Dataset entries

┌──

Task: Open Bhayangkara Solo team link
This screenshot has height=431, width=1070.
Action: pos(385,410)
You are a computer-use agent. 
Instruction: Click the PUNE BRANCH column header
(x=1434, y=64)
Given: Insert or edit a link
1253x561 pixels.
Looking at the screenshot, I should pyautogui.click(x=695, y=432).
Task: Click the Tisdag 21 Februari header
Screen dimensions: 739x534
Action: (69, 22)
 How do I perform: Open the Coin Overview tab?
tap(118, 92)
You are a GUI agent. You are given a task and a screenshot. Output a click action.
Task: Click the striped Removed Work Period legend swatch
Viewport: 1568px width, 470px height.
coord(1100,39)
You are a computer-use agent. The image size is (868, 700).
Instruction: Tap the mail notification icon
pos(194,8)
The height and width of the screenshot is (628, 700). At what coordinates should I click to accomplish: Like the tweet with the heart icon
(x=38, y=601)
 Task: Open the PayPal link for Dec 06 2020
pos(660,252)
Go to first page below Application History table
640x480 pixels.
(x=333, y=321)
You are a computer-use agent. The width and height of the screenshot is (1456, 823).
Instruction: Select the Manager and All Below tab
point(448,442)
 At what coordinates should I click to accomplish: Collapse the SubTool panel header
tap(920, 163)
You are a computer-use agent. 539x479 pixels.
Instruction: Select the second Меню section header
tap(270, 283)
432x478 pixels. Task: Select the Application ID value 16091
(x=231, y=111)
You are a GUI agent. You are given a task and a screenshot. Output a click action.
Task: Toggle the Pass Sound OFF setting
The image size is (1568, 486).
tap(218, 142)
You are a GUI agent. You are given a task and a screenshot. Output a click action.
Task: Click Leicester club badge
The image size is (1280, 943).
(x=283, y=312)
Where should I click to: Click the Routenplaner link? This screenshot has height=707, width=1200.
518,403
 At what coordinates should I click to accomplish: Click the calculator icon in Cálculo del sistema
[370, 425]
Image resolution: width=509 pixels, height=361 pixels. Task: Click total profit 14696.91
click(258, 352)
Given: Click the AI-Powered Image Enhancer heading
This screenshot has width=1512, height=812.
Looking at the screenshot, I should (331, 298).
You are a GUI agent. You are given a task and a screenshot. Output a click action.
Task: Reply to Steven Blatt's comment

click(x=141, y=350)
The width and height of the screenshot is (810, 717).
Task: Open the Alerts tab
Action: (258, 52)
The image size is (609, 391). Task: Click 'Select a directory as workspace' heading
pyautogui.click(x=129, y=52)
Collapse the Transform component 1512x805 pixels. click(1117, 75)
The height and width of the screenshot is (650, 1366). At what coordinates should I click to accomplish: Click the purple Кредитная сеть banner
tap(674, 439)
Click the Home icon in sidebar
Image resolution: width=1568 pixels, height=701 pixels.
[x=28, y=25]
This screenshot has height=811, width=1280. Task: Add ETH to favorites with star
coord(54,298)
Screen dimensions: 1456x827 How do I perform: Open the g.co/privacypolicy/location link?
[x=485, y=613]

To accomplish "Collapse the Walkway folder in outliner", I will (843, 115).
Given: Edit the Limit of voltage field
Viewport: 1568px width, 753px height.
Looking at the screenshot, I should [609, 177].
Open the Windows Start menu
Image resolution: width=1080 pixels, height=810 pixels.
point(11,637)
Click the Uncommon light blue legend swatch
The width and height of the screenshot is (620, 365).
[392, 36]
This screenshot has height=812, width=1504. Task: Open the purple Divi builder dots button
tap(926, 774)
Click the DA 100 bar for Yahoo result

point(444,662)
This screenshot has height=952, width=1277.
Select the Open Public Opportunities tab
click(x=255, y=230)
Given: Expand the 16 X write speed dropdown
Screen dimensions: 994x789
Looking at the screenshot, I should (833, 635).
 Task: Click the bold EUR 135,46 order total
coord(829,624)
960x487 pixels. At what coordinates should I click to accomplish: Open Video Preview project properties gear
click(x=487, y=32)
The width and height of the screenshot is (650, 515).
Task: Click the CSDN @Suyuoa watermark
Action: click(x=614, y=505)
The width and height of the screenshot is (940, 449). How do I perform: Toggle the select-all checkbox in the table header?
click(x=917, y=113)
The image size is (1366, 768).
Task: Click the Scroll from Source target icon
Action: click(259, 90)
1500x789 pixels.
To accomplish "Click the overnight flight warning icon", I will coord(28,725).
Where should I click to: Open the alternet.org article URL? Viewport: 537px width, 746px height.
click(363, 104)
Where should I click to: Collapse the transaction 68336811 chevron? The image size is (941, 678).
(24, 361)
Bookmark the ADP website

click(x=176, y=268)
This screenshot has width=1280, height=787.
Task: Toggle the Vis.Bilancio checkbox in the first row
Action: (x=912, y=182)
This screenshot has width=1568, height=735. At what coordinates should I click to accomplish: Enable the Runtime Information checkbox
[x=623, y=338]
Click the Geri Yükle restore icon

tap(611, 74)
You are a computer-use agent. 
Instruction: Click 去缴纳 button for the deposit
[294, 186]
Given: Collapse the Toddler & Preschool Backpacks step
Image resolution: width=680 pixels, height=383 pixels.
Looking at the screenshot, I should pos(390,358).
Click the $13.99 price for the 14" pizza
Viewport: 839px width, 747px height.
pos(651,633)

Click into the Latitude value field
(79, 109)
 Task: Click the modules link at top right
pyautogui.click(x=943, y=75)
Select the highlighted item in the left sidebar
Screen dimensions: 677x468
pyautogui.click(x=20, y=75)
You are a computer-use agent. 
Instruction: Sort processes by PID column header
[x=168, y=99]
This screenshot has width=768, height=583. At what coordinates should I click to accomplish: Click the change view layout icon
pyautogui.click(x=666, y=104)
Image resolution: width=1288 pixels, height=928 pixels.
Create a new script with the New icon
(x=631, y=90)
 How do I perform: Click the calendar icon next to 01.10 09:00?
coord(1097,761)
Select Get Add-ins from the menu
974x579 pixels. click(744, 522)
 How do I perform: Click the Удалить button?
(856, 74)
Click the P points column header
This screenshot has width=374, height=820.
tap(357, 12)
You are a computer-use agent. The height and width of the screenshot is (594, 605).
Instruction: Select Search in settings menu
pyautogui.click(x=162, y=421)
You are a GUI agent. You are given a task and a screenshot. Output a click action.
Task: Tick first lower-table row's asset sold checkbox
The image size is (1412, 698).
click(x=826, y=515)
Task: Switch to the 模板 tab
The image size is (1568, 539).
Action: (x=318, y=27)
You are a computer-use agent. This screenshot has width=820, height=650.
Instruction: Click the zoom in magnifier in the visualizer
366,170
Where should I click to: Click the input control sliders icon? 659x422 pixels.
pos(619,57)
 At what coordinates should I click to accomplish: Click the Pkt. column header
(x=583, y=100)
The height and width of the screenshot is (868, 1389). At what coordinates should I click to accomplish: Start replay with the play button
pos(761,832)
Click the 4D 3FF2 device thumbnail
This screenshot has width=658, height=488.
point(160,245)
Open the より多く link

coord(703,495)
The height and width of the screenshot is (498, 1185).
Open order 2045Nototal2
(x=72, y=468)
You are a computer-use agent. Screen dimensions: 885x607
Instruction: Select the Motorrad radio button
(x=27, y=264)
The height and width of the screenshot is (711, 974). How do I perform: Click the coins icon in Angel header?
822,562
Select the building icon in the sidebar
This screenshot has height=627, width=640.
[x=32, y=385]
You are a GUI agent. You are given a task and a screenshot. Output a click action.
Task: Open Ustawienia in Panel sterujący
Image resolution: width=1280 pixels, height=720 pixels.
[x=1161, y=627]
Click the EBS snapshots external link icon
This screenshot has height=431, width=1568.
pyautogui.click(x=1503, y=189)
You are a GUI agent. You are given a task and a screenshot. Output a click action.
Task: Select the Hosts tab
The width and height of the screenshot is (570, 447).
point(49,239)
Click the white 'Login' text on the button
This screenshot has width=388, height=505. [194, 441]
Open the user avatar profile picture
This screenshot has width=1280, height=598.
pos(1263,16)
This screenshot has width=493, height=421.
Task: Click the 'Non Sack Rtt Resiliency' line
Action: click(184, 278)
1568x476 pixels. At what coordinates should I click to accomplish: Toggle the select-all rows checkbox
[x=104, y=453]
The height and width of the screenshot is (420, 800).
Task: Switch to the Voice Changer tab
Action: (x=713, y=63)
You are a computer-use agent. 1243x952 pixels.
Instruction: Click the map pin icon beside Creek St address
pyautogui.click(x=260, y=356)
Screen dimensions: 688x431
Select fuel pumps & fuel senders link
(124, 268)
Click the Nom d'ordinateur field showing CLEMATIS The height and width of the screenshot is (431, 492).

└──

| EXERCISE |
Output the lines of the records above exactly as they appear, from the line containing "At what coordinates should I click to accomplish: Click the Pkt." through the line containing "Screen dimensions: 688x431".

| TASK ANSWER |
 At what coordinates should I click to accomplish: Click the Pkt. column header
(x=583, y=100)
The height and width of the screenshot is (868, 1389). At what coordinates should I click to accomplish: Start replay with the play button
pos(761,832)
Click the 4D 3FF2 device thumbnail
This screenshot has width=658, height=488.
point(160,245)
Open the より多く link

coord(703,495)
The height and width of the screenshot is (498, 1185).
Open order 2045Nototal2
(x=72, y=468)
You are a computer-use agent. Screen dimensions: 885x607
Instruction: Select the Motorrad radio button
(x=27, y=264)
The height and width of the screenshot is (711, 974). How do I perform: Click the coins icon in Angel header?
822,562
Select the building icon in the sidebar
This screenshot has height=627, width=640.
[x=32, y=385]
You are a GUI agent. You are given a task and a screenshot. Output a click action.
Task: Open Ustawienia in Panel sterujący
Image resolution: width=1280 pixels, height=720 pixels.
[x=1161, y=627]
Click the EBS snapshots external link icon
This screenshot has height=431, width=1568.
pyautogui.click(x=1503, y=189)
You are a GUI agent. You are given a task and a screenshot. Output a click action.
Task: Select the Hosts tab
The width and height of the screenshot is (570, 447).
point(49,239)
Click the white 'Login' text on the button
This screenshot has width=388, height=505. [194, 441]
Open the user avatar profile picture
This screenshot has width=1280, height=598.
pos(1263,16)
This screenshot has width=493, height=421.
Task: Click the 'Non Sack Rtt Resiliency' line
Action: click(184, 278)
1568x476 pixels. At what coordinates should I click to accomplish: Toggle the select-all rows checkbox
[x=104, y=453]
The height and width of the screenshot is (420, 800).
Task: Switch to the Voice Changer tab
Action: (x=713, y=63)
You are a computer-use agent. 1243x952 pixels.
Instruction: Click the map pin icon beside Creek St address
pyautogui.click(x=260, y=356)
Screen dimensions: 688x431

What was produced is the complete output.